While there are more women heading startups and becoming entrepreneurs, in 2021, females received less than 2% of venture capitalists, Lakshmi said, mentioning now the dynamic needs to change while not everyone is solely dependent on venture funding.
“There’s a lot of implications if you do go after venture funding that may not be right for the company’s projections,” Lakshmi said.
On retaining tech talent
No matter the panel, the hot topic of attracting talent emerged in nearly every discussion.
“From a technical standpoint, it looks like what has caused this crazy job market is the participation rate that has dropped in the last few years. A lot of people have left the workforce from Covid or early retirement … it has been shrinking,” said Dan Lasher, the chief information security officer at TD Synnex, which was formed through a Tech Data merger.

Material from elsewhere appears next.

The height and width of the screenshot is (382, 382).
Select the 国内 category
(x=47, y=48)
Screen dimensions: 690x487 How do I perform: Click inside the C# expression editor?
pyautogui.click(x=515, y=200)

“At the same time, you have this pent-up demand that has now been unleashed and this 5% smaller workforce,” he continued.
He added how legal immigration has been impacted by the slowdown of granting visas due to policies changing on the free movement of people. However, on the opposite side of the spectrum, the federal system has gifted nonprofits funds during the pandemic, which has spearheaded new projects, therefore further increasing the demand for more jobs.
“It has created this environment we have never seen before and has taken people by surprise,” he said.
While Florida has a hefty bulk of positions that need to be filled, and economically survived the pandemic, leaders say the state needs to continue to be aggressive in retaining talent and the startups it has attracted.
“The No. 1 variable that is going to impact where our region ranks is volume- the number of startups,” Lakshmi said. “For us, as a region, we don’t have the volume like other places around the world. What we’ve seen during the pandemic though is our rate of acceleration. It is incredibly high. The change from 2018 to 2022, is probably one of the higher changes when you look at places … we’ve experienced this high amount of growth these past pandemic years and we need to maintain that level of growth whole other places that have been adversely affected by the pandemic are looking at us and saying we want what Florida has.”
She added how Florida needs to not be complacent and protect its growth against competitors.
On Cathie Wood’s perspective
During the poweredUp event, ARK Invest CEO Cathie Wood and Joe Hamilton, St. Pete Catalyst Publisher and head of network for Metacity, had a fireside chat.
Wood shared her thoughts on inflation, calling it “the most difficult time of her career,” as well as her perspective on the $40 billion collapse of the popular crypto token Luna and its associated terraUSD stablecoin (UST).
Additionally, Tampa-based BlockSpaces and Cogent Bank discussed innovative ways they are using blockchain technology, a topic the Catalyst will highlight in an upcoming feature.